YOUR GOAL: Output every line from the beginning of the records through the line that contains "Given: Open the Database tool window", exactly as it appears.

[Dataset records]
BEGIN
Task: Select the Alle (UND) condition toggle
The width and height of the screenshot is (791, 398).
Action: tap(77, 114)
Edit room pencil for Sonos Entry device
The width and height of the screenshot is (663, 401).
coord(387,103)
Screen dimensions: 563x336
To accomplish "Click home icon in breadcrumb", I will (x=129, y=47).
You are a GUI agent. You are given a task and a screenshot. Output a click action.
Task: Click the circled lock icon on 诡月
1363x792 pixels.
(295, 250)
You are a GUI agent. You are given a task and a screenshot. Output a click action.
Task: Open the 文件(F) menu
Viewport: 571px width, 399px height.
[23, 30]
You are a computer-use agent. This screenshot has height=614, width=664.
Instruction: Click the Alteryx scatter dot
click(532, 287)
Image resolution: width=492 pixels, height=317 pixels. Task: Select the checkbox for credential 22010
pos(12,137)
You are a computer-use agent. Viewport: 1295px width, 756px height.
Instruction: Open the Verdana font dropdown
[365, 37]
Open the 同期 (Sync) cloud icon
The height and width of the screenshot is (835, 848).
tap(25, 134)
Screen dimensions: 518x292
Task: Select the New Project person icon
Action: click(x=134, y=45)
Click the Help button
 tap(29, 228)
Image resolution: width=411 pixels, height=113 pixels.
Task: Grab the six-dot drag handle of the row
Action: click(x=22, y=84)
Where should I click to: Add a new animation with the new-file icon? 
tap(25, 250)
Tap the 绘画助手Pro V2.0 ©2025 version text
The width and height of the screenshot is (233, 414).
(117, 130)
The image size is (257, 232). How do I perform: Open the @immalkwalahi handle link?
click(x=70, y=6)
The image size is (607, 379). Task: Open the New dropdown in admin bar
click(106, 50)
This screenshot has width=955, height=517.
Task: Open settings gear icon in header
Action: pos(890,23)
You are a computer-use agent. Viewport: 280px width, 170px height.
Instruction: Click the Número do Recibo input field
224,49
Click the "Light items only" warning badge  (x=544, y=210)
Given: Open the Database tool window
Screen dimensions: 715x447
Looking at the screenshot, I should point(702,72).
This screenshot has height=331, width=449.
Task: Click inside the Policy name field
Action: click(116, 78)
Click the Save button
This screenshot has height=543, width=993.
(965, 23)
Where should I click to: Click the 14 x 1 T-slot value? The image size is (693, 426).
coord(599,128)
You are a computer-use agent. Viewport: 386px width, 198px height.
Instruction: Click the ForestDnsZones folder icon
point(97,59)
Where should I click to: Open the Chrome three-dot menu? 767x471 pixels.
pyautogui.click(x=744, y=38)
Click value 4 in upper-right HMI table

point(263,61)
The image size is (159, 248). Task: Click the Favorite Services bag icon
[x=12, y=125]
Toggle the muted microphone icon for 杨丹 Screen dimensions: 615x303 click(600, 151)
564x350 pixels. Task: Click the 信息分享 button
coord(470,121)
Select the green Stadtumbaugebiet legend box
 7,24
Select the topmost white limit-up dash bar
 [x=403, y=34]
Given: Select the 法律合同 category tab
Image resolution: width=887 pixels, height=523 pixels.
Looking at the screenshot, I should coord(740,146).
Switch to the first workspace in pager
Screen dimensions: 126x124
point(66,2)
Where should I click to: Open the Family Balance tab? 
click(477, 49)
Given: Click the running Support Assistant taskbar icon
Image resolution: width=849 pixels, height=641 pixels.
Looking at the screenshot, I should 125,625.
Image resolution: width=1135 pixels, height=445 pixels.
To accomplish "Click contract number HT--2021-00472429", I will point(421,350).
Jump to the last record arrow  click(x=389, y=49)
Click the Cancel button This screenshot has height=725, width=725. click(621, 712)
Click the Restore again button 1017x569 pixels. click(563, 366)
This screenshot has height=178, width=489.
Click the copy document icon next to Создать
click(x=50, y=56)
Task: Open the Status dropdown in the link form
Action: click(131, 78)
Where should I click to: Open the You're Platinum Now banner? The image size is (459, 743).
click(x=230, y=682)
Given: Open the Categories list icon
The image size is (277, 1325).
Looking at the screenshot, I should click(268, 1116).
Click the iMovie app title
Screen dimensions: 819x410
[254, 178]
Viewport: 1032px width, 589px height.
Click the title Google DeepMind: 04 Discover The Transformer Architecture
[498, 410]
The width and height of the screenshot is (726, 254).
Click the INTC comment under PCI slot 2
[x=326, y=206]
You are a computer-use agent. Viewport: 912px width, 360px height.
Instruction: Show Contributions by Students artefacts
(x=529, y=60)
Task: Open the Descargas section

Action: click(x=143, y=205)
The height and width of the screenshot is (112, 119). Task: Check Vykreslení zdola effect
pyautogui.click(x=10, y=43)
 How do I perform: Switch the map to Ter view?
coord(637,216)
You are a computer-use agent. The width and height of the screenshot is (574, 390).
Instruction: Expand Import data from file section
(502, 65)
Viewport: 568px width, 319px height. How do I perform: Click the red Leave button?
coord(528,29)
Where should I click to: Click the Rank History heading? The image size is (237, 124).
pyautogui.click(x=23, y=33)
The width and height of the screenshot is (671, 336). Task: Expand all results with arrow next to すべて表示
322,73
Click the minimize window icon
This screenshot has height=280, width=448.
END
RESPONSE TO THE EXERCISE:
Task: Select the Alle (UND) condition toggle
The width and height of the screenshot is (791, 398).
Action: tap(77, 114)
Edit room pencil for Sonos Entry device
The width and height of the screenshot is (663, 401).
coord(387,103)
Screen dimensions: 563x336
To accomplish "Click home icon in breadcrumb", I will (x=129, y=47).
You are a GUI agent. You are given a task and a screenshot. Output a click action.
Task: Click the circled lock icon on 诡月
1363x792 pixels.
(295, 250)
You are a GUI agent. You are given a task and a screenshot. Output a click action.
Task: Open the 文件(F) menu
Viewport: 571px width, 399px height.
[23, 30]
You are a computer-use agent. This screenshot has height=614, width=664.
Instruction: Click the Alteryx scatter dot
click(532, 287)
Image resolution: width=492 pixels, height=317 pixels. Task: Select the checkbox for credential 22010
pos(12,137)
You are a computer-use agent. Viewport: 1295px width, 756px height.
Instruction: Open the Verdana font dropdown
[365, 37]
Open the 同期 (Sync) cloud icon
The height and width of the screenshot is (835, 848).
tap(25, 134)
Screen dimensions: 518x292
Task: Select the New Project person icon
Action: click(x=134, y=45)
Click the Help button
 tap(29, 228)
Image resolution: width=411 pixels, height=113 pixels.
Task: Grab the six-dot drag handle of the row
Action: click(x=22, y=84)
Where should I click to: Add a new animation with the new-file icon? 
tap(25, 250)
Tap the 绘画助手Pro V2.0 ©2025 version text
The width and height of the screenshot is (233, 414).
(117, 130)
The image size is (257, 232). How do I perform: Open the @immalkwalahi handle link?
click(x=70, y=6)
The image size is (607, 379). Task: Open the New dropdown in admin bar
click(106, 50)
This screenshot has width=955, height=517.
Task: Open settings gear icon in header
Action: pos(890,23)
You are a computer-use agent. Viewport: 280px width, 170px height.
Instruction: Click the Número do Recibo input field
224,49
Click the "Light items only" warning badge  (x=544, y=210)
Given: Open the Database tool window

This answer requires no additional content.